THE United States is going to require all air travelers entering the country to show a negative COVID-19 test performed within one day of departure in an attempt to slow the spread of the new Omicron coronavirus variant.
According to the Centers for Disease Control and Prevention (CDC), the new one-day testing requirement would apply to U.S. citizens as well as foreign nationals.
Before this new rule, vaccinated international air travelers could present a negative test result obtained within three days from their point of departure.
According to CNN, the administration is also considering whether to require air travelers to get another COVID-19 test within three to five days after arrival in the United States.
“A revised order would shorten the timeline for required testing for all international air travelers to one day before departure to the United States,” a CDC spokesman said in a statement. “This strengthens already robust protocols in place for international travel, including requirements for foreign travelers to be fully vaccinated.”
The first reported case of the omicron variant has been identified in the U.S. and according to the CDC, the case was detected in a person in California, an individual who returned from South Africa on November 22. There are currently no confirmed cases of the Omicron variant in New York City.
The CDC lists about 80 foreign destinations as having “Level Four,” its highest level of COVID-19 transmission.

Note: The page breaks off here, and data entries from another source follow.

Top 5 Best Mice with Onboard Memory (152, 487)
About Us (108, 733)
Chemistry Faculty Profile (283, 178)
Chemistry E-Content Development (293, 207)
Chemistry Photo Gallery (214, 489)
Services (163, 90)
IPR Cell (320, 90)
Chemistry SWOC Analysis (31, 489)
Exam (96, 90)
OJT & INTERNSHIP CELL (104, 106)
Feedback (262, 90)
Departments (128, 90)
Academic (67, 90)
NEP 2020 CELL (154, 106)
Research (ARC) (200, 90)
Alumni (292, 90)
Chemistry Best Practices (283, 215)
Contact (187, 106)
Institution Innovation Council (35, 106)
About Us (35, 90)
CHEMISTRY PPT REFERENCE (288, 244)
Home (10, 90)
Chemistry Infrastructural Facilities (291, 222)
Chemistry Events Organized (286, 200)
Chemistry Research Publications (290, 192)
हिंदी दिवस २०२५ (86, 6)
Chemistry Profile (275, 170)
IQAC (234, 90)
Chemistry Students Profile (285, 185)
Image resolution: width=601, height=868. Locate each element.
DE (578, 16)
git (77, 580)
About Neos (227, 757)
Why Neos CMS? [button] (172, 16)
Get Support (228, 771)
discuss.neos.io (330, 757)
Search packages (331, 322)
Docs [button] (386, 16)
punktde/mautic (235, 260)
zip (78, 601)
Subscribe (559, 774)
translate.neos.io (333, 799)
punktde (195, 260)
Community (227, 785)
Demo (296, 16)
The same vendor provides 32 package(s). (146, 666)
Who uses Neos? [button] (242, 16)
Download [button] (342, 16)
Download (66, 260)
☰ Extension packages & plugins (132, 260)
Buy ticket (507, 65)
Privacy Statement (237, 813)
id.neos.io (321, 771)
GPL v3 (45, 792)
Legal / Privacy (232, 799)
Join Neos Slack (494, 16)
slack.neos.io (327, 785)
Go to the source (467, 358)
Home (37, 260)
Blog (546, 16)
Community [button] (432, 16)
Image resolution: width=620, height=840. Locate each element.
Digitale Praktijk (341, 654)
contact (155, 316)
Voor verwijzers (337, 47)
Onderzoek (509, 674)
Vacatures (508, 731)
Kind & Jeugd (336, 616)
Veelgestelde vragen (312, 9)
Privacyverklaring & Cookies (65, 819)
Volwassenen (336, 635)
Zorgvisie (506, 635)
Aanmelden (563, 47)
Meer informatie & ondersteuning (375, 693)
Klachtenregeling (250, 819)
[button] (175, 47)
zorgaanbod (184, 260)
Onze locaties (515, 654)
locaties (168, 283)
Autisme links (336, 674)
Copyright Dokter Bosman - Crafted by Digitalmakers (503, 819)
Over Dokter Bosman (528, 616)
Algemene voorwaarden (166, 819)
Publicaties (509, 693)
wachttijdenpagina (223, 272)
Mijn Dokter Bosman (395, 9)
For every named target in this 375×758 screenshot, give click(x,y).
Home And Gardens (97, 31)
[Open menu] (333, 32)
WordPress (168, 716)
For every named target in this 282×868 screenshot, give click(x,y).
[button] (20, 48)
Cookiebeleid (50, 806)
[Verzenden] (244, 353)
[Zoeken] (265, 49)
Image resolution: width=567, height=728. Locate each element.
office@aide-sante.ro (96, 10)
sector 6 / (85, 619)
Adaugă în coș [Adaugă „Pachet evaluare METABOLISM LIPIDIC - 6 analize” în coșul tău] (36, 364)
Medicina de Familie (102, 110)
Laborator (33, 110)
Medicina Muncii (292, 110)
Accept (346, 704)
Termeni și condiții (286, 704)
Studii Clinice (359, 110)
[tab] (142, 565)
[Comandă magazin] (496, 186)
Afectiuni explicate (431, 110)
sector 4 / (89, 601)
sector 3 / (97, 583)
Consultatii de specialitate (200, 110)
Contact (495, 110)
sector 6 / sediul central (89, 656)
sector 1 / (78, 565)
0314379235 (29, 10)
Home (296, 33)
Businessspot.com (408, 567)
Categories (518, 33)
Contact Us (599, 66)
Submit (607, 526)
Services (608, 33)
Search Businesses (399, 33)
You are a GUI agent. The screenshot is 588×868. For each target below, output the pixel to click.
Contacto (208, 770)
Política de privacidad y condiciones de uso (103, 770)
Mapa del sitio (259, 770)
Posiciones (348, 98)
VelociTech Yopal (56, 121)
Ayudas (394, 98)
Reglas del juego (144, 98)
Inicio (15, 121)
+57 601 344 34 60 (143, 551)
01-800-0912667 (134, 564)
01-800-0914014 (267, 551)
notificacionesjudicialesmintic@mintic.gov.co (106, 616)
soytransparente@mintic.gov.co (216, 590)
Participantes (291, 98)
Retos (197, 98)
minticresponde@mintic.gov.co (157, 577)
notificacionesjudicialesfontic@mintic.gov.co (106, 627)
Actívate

Americans are discouraged Americans from traveling to those destinations.
In New York, city officials on Tuesday, Nov. 30 strongly recommended that all New Yorkers, regardless of vaccination status, wear masks in indoor settings to try and get ahead of the new variant.
Department of Health and Mental Hygiene Commissioner Dave Chokshi is anticipating the detection of Omicron in New York “in the coming days, based on what we know about its global spread.”
“We still have a lot to learn about the Omicron variant, but its emergence lends urgency to the importance of the precautions we’ve all become familiar with, particularly vaccination, masking, and testing,” he said.
Mayor Bill de Blasio and Dr. Chokshi issued the health advisory and said that while the new variant had not been detected yet in the five boroughs, it has ignited fears of worsening an ongoing surge in cases.
Mayor-elect Eric Adams stressed the importance of working together and thanked the South African scientists for detecting this new variant and immediately alerting the international community.
“I believe that we’re sending a clear message, being sent to New Yorkers that the vaccine is our most potent weapon, but our coordination is a close second to that. And we’re going to have that coordination,” Adams said. “And how we choose to respond as a city, we show our resolve against this virus, to each other and to the rest of the globe.”